Beneath the Streets of London

The heart and soul of London lives within its people. And they are being attacked.
In the middle of the Blitz of 1940, something new is being tested. An underground lab, a secret experiment and a German prisoner. Could these things help Britain against the seemingly unstoppable force of the Nazis?


3. Mismatched

For a government military room, the chamber was weirdly empty. A few people were dotted around,  but that was about it. The walls were lined with cabinets full of strange substances, lots of books and the occasional white gleam of bone, some of them looking suspiciously human. A desk sat in one corner, littered with papers. But what caught your attention immediately was the table that commandeered the middle of the large room. It was a metal medical table that held dark connotations for such a simple piece of furniture. What made the prisoner shrink away from it were the restraints attached to either side of it. It looked like some sort of medieval torture device, like the rack. He didn't like the look of it one bit.The entire back half of the room was left in shadows, which was more frightening than knowing what was there.

Nobody made any attempt to contain the prisoner. For one wild moment, he hoped that they hadn't noticed him. But that hope was shattered when he realised that they were just ignoring him. He couldn't go anywhere. They were deep underground; he was in shackles, in a foreign country, and the door behind him had shut with a resounding 'clink' that told him all he needed to know





Having no idea where he was or what was going to happen to him, he stayed where he was, waiting in nervous agony for something to happen.

The staff seemed to be preparing for something - an experiment of some kind. It was clear who was in charge here. A harassed-looking woman, mid-thirties with her long blonde hair tied up in a severe bun was directing everyone else from the side-lines. Little was said, but everyone seemed to know what they were doing. After what seemed like a lifetime to the prisoner, the woman signalled the others to stop.

"Bring him," she barked.

A young man, scrawny rather than slim, with an eager-to-please smile smacked on his face leapt forward.

As soon as the captive felt a hand on his arm, he snapped out of his depressing reverie. He struggled wildly as the boy, who's strength surpassed his looks, dragged him forward. He fired rapid questions and insults at his captors:

"Warum bin ich hier? Was wollt ihr mit mir tun? Ihr Schweine! Geh und steck deinen Kopf in den Arsch!"

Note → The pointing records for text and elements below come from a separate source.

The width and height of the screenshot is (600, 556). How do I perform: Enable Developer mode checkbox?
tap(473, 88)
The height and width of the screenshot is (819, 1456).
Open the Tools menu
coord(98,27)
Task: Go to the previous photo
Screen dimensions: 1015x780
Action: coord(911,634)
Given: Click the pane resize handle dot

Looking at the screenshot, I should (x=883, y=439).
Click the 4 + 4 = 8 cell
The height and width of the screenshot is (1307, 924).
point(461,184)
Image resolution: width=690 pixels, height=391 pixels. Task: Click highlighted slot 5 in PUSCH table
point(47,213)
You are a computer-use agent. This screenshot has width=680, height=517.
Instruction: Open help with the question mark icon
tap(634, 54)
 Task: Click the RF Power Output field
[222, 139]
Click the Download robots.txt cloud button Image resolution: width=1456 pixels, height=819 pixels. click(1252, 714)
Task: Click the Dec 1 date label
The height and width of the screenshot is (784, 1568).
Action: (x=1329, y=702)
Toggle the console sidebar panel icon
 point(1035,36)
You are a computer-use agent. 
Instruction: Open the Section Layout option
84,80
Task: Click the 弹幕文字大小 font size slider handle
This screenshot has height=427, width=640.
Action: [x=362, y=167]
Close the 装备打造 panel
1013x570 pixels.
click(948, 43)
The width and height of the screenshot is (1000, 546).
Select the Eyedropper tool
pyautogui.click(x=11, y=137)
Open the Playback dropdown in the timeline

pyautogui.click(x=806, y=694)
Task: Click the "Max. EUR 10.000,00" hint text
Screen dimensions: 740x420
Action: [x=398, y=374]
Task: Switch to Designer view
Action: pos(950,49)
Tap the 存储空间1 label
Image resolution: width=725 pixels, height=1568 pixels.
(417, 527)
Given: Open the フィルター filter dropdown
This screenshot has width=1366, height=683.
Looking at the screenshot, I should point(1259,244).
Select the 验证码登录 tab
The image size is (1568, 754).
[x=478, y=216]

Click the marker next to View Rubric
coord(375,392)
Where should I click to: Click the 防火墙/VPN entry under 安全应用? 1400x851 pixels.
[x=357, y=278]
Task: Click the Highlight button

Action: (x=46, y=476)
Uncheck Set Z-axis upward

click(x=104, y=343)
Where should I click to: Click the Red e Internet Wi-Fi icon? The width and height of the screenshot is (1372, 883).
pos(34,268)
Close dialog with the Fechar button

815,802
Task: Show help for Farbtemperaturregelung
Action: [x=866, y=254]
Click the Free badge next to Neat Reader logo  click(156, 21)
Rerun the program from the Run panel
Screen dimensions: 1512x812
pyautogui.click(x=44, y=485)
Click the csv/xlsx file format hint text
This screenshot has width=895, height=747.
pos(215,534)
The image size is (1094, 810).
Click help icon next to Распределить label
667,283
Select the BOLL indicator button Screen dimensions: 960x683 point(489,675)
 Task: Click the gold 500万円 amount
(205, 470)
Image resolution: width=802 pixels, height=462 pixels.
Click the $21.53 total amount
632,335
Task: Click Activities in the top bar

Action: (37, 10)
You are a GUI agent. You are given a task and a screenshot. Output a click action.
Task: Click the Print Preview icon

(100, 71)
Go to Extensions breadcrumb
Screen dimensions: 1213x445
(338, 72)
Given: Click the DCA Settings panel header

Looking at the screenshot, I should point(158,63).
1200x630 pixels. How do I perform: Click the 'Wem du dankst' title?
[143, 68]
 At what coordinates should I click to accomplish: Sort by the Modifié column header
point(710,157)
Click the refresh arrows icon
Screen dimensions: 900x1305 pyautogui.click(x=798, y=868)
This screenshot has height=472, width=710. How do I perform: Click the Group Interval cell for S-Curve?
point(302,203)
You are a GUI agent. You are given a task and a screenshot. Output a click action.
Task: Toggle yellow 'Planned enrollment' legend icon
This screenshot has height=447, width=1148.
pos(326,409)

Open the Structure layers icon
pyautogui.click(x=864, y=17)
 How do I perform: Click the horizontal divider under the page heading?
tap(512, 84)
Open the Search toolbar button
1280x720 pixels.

Why am I here? What do you want to do with me? You bastards! Go stick your head in your arse!

...only to be met with blank faces

Ah yes. He had forgotten that these savages could not speak German.

In addition to the woman and the young man holding him, the prisoner could see an older man, standing with a woman, and another man on his own, half hidden in shadows. A strange bunch of people, he thought, somewhere in the chaotic whirl of panic and confusion clouding his mind. Very mismatched for a team. Yet they worked like a team, five bodies operated by one mind.

Clara surveyed the bedraggled man in front of her. His shoulders were hunched in a gesture of defeat, and his outburst had quietened to mumbled, incoherent words. However, his eyes, the Aryan deep blue, burnt with defiant embers. She smiled slightly. At least he wasn't broken.


Clara was not a cruel woman. She was just a soldier, a scientist, doing her bit for Britain. This man was a German pilot - his torn and bloodied uniform gave that away. The RAF must have been pretty successful last night to capture one still alive. The few prisoners of war that had been available for her and her team to interrogate had been of little use, and had had to be disposed of quickly and secretly. It had been a messy experience, one she wanted to avoid at any costs this time.

But now they had an advantage. A new weapon designed by Jasper, the mysterious, secretive man who seemed to always be concealed in shadows. He was a genius, but had sociopathic tendencies towards the rest of humanity. This made him a difficult person to work with sometimes. But, Clara reflected, he was an invaluable member of the team. His initial designs had been transferred to blueprints, and then, slowly, into 3D existence by the other members of the team.

And now, it was time to test the untested. If this experiment worked, a whole new world of science would open up before them . The possibilities of where they could go next would be endless. Clara knew that George at least dreamt of the fame and fortune he could gain from this. But George was young, inexperienced. He was the boy holding the prisoner. He didn't understand that life doesn't work like that. If, and that was a bloody big if, this worked, the government and Prime Minister Churchill would take the credit owed to her team. She had nothing against Churchill personally, just against the injustice of politics in general. The people who had slaved over this experiment would stay the underdogs, unappreciated and underground. Clara had learnt this the hard way.

Another shout from the foreigner brought he back to the here and now. She could understand very little German, but she didn't need to linguistic skills to recognize the anger, fear and confusion written clear on his face, in his voice and his posture. He must have been handsome, once; with deep set eyes and sharp cheekbones. He was someone's son, brother, father, uncle.


But now he was Prisoner 9344, only alive to serve science. German captives were disposable, unless they held information. If this experimental trial failed, or proved to be unprofitable, he would be eliminated.

Right, Clara thought. Time to get started.